--- INPUT MATERIAL ---
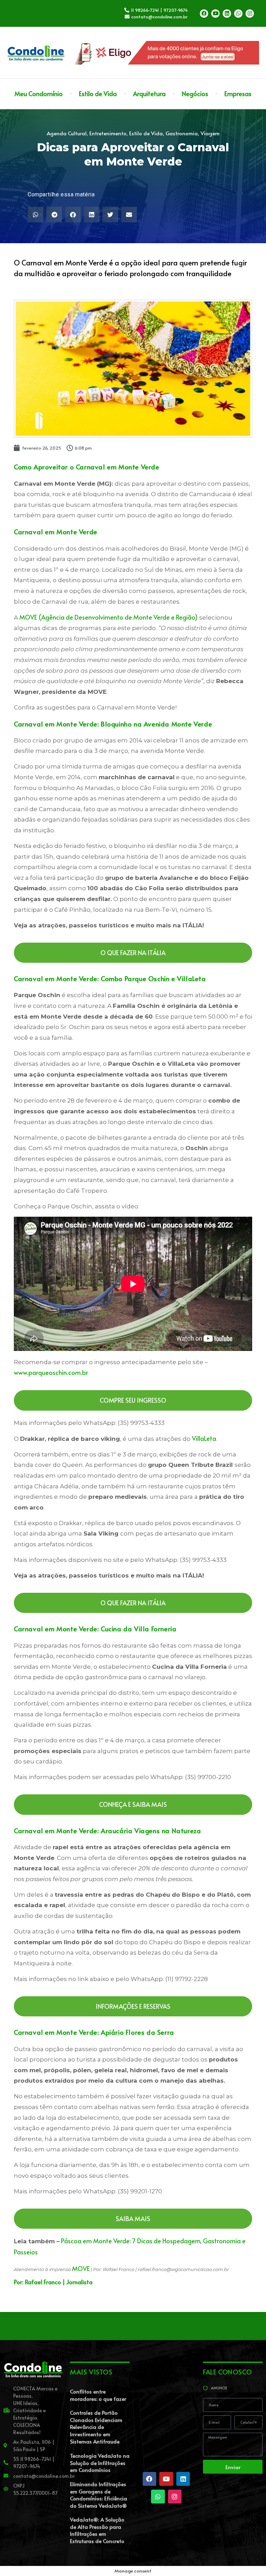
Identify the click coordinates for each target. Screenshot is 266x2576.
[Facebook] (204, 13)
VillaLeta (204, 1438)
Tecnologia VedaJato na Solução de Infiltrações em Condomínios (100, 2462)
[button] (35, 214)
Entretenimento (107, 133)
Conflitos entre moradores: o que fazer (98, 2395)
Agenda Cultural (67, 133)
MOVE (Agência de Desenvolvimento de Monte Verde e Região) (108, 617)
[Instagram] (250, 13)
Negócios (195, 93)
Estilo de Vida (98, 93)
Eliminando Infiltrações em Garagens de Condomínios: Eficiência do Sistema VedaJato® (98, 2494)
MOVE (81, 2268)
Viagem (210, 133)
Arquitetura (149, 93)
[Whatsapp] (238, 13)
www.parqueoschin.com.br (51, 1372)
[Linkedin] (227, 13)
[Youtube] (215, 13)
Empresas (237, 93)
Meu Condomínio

--- WHAT TO PRODUCE ---
Give the data again word for word, without images.

--- YOUR RESPONSE ---
Identify the click coordinates for each target. Screenshot is 266x2576.
[Facebook] (204, 13)
VillaLeta (204, 1438)
Tecnologia VedaJato na Solução de Infiltrações em Condomínios (100, 2462)
[button] (35, 214)
Entretenimento (107, 133)
Conflitos entre moradores: o que fazer (98, 2395)
Agenda Cultural (67, 133)
MOVE (Agência de Desenvolvimento de Monte Verde e Região) (108, 617)
[Instagram] (250, 13)
Negócios (195, 93)
Estilo de Vida (98, 93)
Eliminando Infiltrações em Garagens de Condomínios: Eficiência do Sistema VedaJato® (98, 2494)
MOVE (81, 2268)
Viagem (210, 133)
Arquitetura (149, 93)
[Whatsapp] (238, 13)
www.parqueoschin.com.br (51, 1372)
[Linkedin] (227, 13)
[Youtube] (215, 13)
Empresas (237, 93)
Meu Condomínio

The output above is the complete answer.